TO DO –
Reproduce word for word everything from "But that shouldn’t" down to "the COVID-19 pandemic." in the article on Arkansans delaying medical care during COVID.

SELECTED PASSAGE –
Content starts

Many Arkansans are delaying care because they fear going to their doctor’s clinic or the emergency room.
“We’ve seen some poor healthcare decisions and people are having heart attacks at home, strokes at home, just because people have a fear of going to the hospital because of COVID,” said Dr. Douglas Ross, chief medical officer at CHI St. Vincent.
But that shouldn’t be the case.
Ross, along with Dr. Eddie Phillips, chief medical officer at Baptist Health, joined Dr. Dean Kumpuris, medical director of Fifty for the Future, for a Facebook Live “lunch and learn” on Wednesday. Take Care Arkansas‘ first lunch and learn session addressed the safety measures hospitals and emergency rooms have implanted during the COVID-19 pandemic.
“If a patient comes in with symptoms with COVID, we isolate all of those patients together,” Ross said. “If you were to come into the emergency department with a broken arm, you would be taken care of in a different wing of the emergency department than COVID patients.”
Phillips said some national reports state that more people are dying at home from heart attacks and strokes because they fear going to the emergency room. That’s what hospital administrators want to avoid in the future as COVID will remain a pandemic into the foreseeable future.
Ross and Phillips stressed that healthcare has never been safer because the current pandemic made hospitals and emergency rooms reassess safety protocols.

Content ends

INFORMATION PROVIDED –
Content starts

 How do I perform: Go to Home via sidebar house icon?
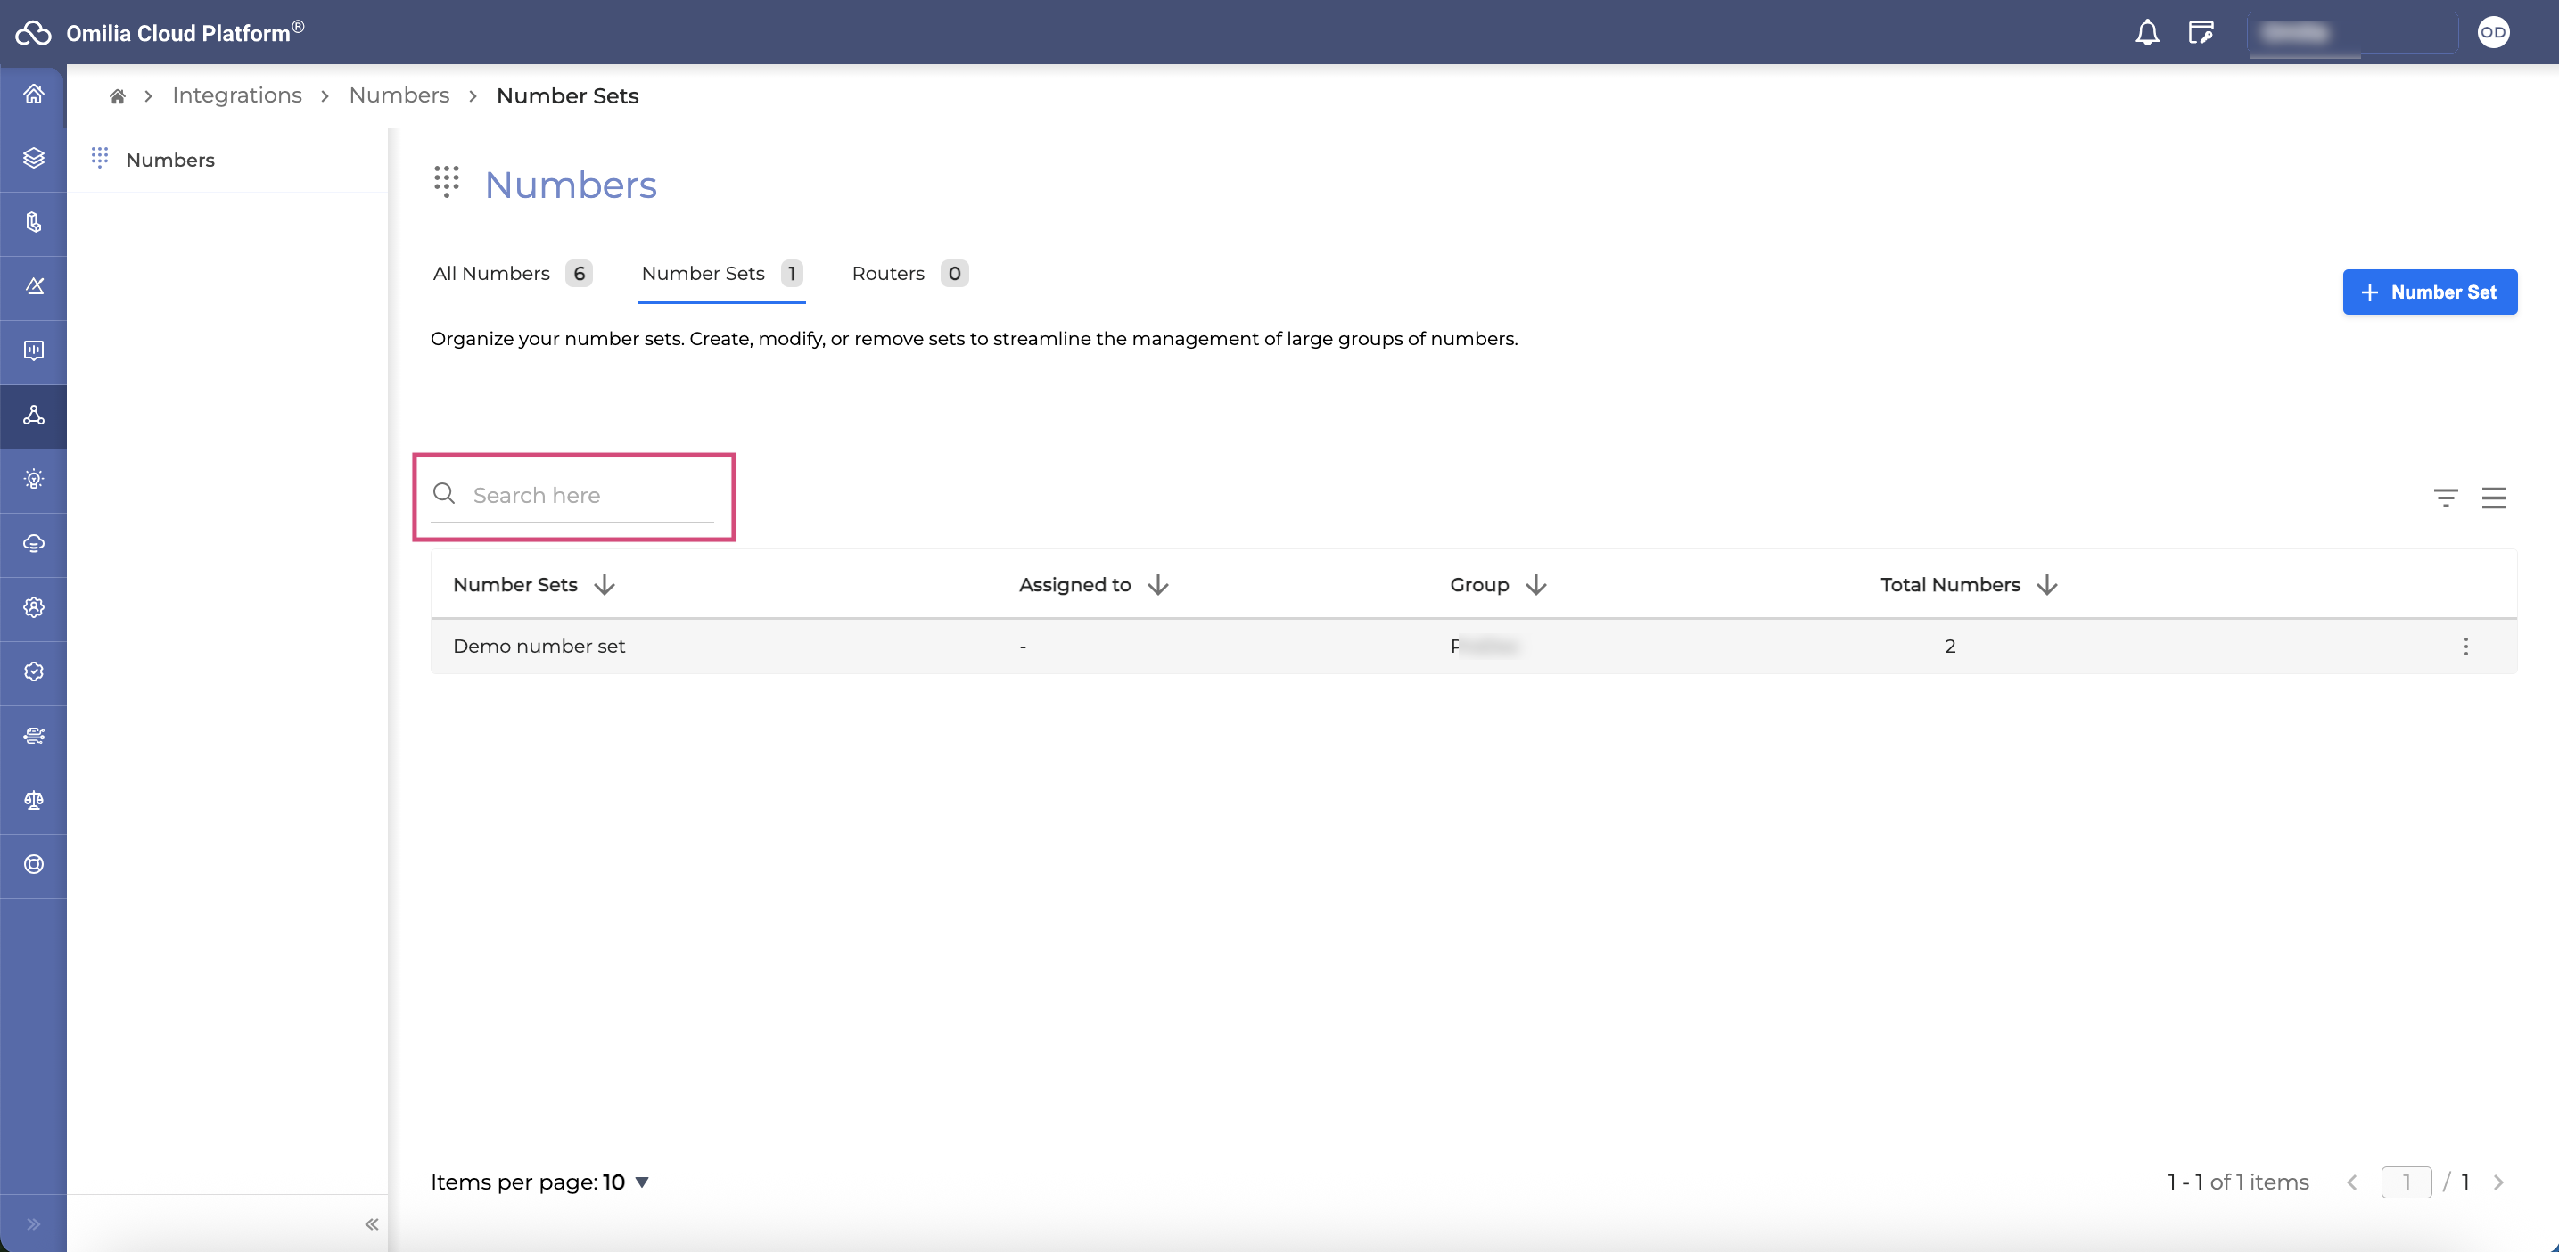(x=34, y=94)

Content ends

ANSWER AREA –
But that shouldn’t be the case.
Ross, along with Dr. Eddie Phillips, chief medical officer at Baptist Health, joined Dr. Dean Kumpuris, medical director of Fifty for the Future, for a Facebook Live “lunch and learn” on Wednesday. Take Care Arkansas‘ first lunch and learn session addressed the safety measures hospitals and emergency rooms have implanted during the COVID-19 pandemic.